A key reason why Western moral criticisms of Russian actions have so little traction among Russians is that the Russia Orthodox Church has regained its traditional pre-eminence as the institution that defines the nation's moral vision and sense of honor. Looking beyond Russia's borders, that vision has come to be known as the Russky mir or Russian World.

Russian World or the Communities of Historical Rus?

It is important to distinguish how this term is used by the Russian state from how it is used by the Russian Orthodox Church.

The use of this term as a "community of Orthodox Christians living in unity of faith, traditions and customs," goes back to at least the beginning of the 19th century, but it was re-purposed as a political concept in the early 1990s by Pyotr Shedrovitsky, an influential political consultant interested in the role that cultural symbols could play in politics. He believed that creating a network of mutually reinforcing social structures in the former Soviet states among people who continue to think and speak in Russian—the "Russky mir"—could be politically advantageous to Russia.13 Its practical foreign policy appeal stemmed from the fact that, by claiming to speak on behalf of nearly 300 million Russian speakers, a weakened Russia would instantly become a key regional player, as well as an influential political force within the countries of the former Soviet Union.

This notion resonated within the Yeltsin administration which, in the mid-1990s was already searching for a "Russian Idea" around which to consolidate the nation and promote a new democratic consensus.14 Members of the Institute of Philosophy at the Russian Academy of Sciences were tasked to research this concept, but although it influenced sections of Russia's first foreign policy doctrine in 1996, it ultimately ran out of steam. As those involved in this project later explained to me, there were simply too many disparate "Russian Ideas" to choose from, and no consensus within the presidential administration or the Institute of Philosophy on which version to support.

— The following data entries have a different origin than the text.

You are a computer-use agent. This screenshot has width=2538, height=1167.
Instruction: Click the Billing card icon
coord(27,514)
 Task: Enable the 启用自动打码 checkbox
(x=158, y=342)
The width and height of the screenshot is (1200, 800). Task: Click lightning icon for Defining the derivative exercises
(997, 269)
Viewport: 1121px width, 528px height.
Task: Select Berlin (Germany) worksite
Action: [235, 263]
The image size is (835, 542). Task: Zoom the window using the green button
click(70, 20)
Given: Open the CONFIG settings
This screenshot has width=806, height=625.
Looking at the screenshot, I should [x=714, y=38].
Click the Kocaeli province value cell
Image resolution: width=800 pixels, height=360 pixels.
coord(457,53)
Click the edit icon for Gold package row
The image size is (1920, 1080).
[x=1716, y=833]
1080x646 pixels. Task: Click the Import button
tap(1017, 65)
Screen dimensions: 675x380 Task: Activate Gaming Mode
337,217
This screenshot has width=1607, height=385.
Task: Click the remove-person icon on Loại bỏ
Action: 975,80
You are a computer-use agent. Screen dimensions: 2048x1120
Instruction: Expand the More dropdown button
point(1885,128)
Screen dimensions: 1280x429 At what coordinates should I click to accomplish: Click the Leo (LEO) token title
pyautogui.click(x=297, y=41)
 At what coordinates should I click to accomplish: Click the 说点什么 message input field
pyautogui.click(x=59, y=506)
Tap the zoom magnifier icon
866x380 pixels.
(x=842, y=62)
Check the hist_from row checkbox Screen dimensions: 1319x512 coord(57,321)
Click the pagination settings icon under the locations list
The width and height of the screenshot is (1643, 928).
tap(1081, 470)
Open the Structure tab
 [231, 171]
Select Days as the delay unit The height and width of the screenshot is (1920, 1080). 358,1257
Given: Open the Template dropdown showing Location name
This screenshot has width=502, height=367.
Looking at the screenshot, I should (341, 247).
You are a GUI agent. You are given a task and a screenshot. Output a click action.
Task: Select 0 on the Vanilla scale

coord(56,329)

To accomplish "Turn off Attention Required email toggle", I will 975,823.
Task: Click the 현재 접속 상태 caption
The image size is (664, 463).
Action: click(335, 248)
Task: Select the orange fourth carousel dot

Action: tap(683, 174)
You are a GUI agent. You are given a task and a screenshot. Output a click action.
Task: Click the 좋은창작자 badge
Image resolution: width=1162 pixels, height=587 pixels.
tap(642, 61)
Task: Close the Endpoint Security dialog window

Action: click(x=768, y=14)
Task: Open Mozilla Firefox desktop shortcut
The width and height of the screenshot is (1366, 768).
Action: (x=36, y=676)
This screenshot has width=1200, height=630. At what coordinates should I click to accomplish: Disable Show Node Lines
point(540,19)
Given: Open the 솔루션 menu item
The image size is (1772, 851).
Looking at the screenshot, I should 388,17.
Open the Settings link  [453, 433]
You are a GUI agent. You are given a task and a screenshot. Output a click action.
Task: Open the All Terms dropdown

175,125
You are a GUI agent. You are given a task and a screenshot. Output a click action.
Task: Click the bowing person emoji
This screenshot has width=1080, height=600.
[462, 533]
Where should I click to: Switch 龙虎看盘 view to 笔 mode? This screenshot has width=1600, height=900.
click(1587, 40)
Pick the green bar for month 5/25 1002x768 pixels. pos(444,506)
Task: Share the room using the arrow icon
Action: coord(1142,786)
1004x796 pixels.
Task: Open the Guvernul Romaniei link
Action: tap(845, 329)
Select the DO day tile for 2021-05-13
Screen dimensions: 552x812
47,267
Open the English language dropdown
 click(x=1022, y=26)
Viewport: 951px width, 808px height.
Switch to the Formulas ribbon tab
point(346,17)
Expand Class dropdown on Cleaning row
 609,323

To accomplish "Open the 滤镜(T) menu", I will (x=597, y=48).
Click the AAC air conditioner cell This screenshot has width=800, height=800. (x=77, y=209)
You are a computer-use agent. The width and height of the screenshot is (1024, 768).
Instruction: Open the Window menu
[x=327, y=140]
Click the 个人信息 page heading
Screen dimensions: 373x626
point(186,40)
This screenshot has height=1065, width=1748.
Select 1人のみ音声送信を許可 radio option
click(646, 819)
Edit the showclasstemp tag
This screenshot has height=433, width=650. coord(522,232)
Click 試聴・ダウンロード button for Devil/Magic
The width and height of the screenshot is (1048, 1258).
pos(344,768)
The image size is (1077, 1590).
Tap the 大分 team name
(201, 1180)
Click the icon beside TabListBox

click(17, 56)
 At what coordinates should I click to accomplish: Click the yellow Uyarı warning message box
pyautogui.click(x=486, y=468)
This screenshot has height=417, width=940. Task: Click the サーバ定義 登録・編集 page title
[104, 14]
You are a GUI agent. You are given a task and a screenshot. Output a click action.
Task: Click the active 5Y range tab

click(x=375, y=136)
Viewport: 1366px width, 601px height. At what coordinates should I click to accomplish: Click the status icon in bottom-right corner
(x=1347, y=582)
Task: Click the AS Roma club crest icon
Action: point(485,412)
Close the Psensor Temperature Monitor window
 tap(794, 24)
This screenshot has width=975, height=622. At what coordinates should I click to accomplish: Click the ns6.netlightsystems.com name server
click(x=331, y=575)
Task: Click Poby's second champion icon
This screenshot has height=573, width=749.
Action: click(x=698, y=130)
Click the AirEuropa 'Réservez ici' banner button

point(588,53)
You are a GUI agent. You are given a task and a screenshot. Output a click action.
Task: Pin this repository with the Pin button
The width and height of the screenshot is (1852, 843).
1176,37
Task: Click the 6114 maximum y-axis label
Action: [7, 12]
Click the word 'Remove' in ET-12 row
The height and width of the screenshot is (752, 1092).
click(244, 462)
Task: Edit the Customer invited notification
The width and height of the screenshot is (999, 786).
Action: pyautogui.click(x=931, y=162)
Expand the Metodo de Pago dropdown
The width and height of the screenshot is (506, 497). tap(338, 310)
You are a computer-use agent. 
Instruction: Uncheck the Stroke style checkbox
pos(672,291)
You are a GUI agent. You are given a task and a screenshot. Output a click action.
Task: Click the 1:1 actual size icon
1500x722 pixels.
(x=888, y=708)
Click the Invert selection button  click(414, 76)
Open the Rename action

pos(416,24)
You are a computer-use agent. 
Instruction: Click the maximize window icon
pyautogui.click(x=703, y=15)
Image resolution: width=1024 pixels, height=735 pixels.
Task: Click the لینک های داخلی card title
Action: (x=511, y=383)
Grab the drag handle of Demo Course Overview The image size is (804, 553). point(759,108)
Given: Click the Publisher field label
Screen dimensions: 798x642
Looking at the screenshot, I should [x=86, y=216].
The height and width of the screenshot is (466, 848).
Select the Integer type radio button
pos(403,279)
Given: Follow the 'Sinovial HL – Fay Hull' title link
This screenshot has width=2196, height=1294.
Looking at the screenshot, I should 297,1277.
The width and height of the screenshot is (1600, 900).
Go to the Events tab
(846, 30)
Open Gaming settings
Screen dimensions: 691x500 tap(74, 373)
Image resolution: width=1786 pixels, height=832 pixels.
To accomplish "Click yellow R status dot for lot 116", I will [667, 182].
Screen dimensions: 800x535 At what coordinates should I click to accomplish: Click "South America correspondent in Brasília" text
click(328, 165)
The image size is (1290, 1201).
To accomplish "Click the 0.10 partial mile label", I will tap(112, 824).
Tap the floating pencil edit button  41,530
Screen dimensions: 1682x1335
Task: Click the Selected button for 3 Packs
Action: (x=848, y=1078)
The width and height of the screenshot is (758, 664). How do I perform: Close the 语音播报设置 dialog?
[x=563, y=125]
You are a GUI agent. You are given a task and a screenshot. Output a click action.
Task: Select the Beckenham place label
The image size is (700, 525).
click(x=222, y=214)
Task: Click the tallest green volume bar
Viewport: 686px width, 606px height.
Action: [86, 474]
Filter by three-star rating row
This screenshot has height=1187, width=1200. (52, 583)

More than a decade would pass before the term was used by the head of the Russian Orthodox Church, Patriarch Kirill. This occurred in 2009 at the Third Assembly of the Russian World, when Patriarch Kirill spoke of how the Russky mir, or Holy Rus as he also called it, should respond to the challenges of globalization.15

The Church, he said, emphasizes the importance of spiritual bonds over the divisions of national borders. It therefore uses the term Russky not as a geographical, or ethnic concept, but as a spiritual identity that refers to the cradle civilization of the Eastern Slavs—Kievan Rus.

This common identity was forged when Kievan Rus adopted Christianity from Constantinople in 988. At that moment the Eastern Slavs were consecrated into a single civilization and given the task of constructing Holy Rus. That mission persisted through the Muscovite and Imperial eras. It survived the persecutions of the Soviet era, and continues today in democratic Russia.16 The core of this community today resides in Russia, Ukraine, and Belarus (at other times, Kirill has added Moldova and Kazakhstan), but can refer to anyone who shares the Orthodox faith, a reliance on Russian language, a common historical memory, and a common view of social development.17

In June 2007, President Putin established the Russky mir Fund, tasked with support of the Russian language and cultural inheritance throughout the world.18 Much of this effort was clearly aimed at preserving the use of the Russian language in the former Soviet Union, and with it the popularization of Russia's image. But while there is clearly a great deal of overlap between the religious and political uses of this term, let me highlight several important differences.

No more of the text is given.